As described above, according to the present invention,
Since an insulating material composition prepared by adding 0.1 to 1.0 parts by weight of one or both of a phenolic antioxidant and a phosphorus antioxidant to 100 parts by weight of a base polymer mainly composed of VLDPE is used. , The water-tree resistance is improved by lowering the crystallinity of the base polymer, and the water-tree generation in the insulating layer is prevented by reducing the condensation of water in the abnormal electric field part by adding an antioxidant.
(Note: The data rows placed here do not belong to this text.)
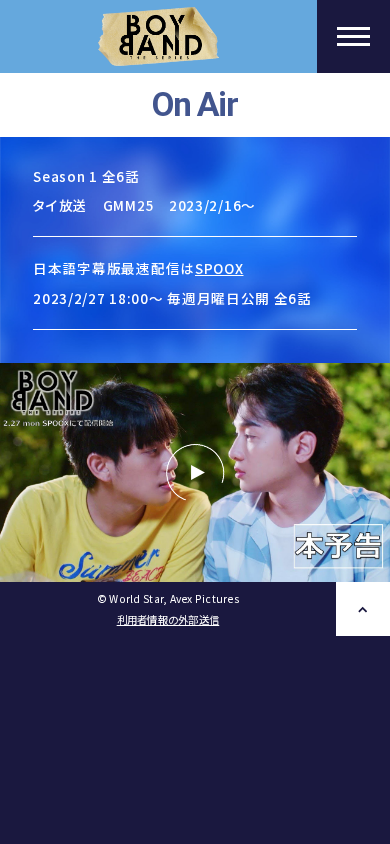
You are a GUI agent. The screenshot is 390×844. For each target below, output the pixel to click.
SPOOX (219, 268)
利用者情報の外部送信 (168, 619)
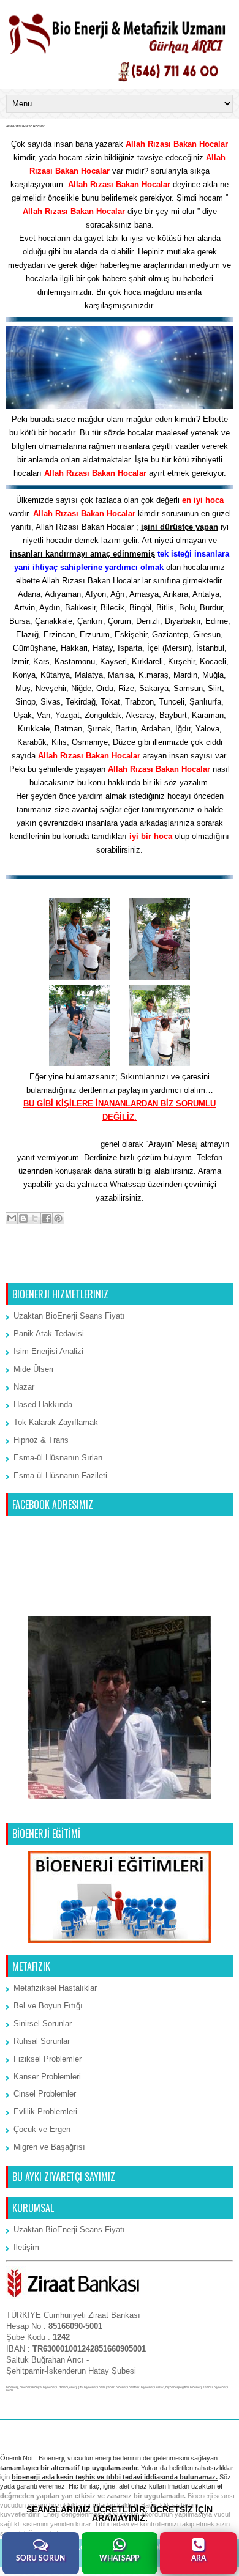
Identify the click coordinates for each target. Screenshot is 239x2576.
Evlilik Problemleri (45, 2111)
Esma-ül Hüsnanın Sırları (58, 1457)
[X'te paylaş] (35, 1218)
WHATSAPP (119, 2558)
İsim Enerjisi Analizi (48, 1351)
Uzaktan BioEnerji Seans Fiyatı (69, 1315)
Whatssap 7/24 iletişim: (54, 1144)
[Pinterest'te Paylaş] (58, 1218)
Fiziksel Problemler (47, 2058)
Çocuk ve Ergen (41, 2129)
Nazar (23, 1386)
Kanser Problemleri (47, 2076)
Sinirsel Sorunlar (42, 2023)
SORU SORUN (40, 2558)
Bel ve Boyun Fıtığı (48, 2005)
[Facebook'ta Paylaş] (46, 1218)
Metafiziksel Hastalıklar (55, 1988)
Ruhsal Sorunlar (41, 2041)
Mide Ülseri (33, 1369)
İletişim (26, 2247)
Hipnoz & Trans (41, 1440)
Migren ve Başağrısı (49, 2147)
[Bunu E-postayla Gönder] (12, 1218)
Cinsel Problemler (44, 2093)
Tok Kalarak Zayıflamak (55, 1422)
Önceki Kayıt (206, 1267)
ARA (198, 2558)
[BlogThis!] (23, 1218)
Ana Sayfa (120, 1267)
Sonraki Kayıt (34, 1267)
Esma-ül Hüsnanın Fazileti (60, 1475)
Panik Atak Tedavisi (48, 1333)
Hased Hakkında (42, 1404)
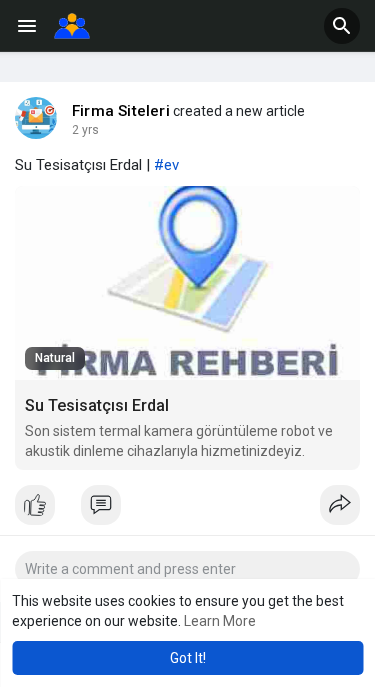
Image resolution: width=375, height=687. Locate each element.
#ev (166, 165)
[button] (342, 26)
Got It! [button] (188, 658)
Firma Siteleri (121, 111)
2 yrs (85, 130)
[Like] (187, 510)
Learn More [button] (220, 621)
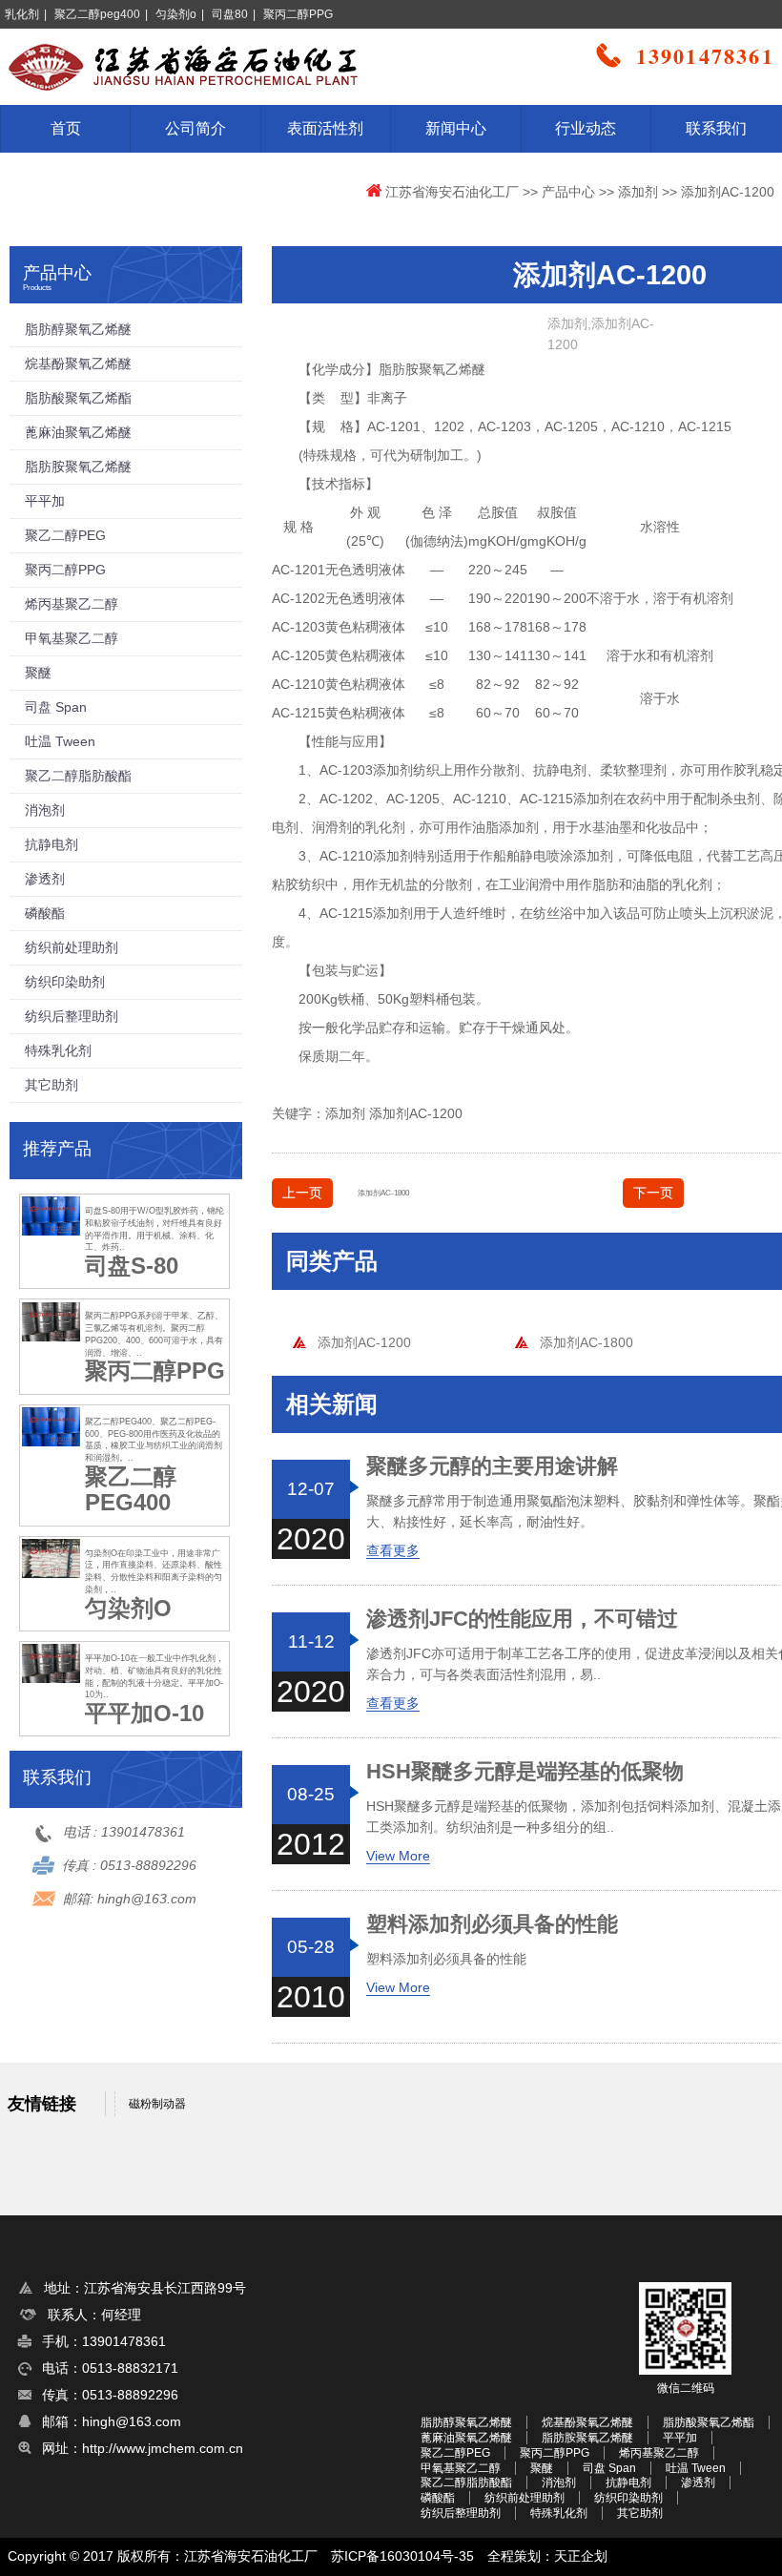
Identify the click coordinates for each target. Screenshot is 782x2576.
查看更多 (393, 1550)
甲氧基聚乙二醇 (71, 638)
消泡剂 (45, 810)
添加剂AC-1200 (416, 1113)
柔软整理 (626, 770)
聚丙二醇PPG (298, 14)
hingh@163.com (146, 1898)
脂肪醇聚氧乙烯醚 (78, 329)
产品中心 (568, 191)
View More (398, 1855)
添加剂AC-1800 (383, 1192)
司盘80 (230, 14)
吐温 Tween (60, 741)
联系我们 (716, 128)
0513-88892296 (148, 1865)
As a result, the life of the power cable can be extended and the reliability can be improved.

[Brief description of drawings]

FIG. 1 is a cross-sectional view for explaining a water resistant tree cable used in an experimental example of the present invention.

[Explanation of symbols]

1 ... Water resistant tree cable, 2 ... Conductor, 3 ... Insulation layer.

Claims (1)

[Claims] 1. A base polymer 100 mainly composed of ultra-low density polyethylene having a density of 0.89 to 0.91 g / cm ^3.
A water-resistant tree cable, wherein an insulating material composition comprising 0.1 to 1.0 parts by weight of one or both of a phenol-based antioxidant and a phosphorus-based antioxidant is added to a conductor as an insulator.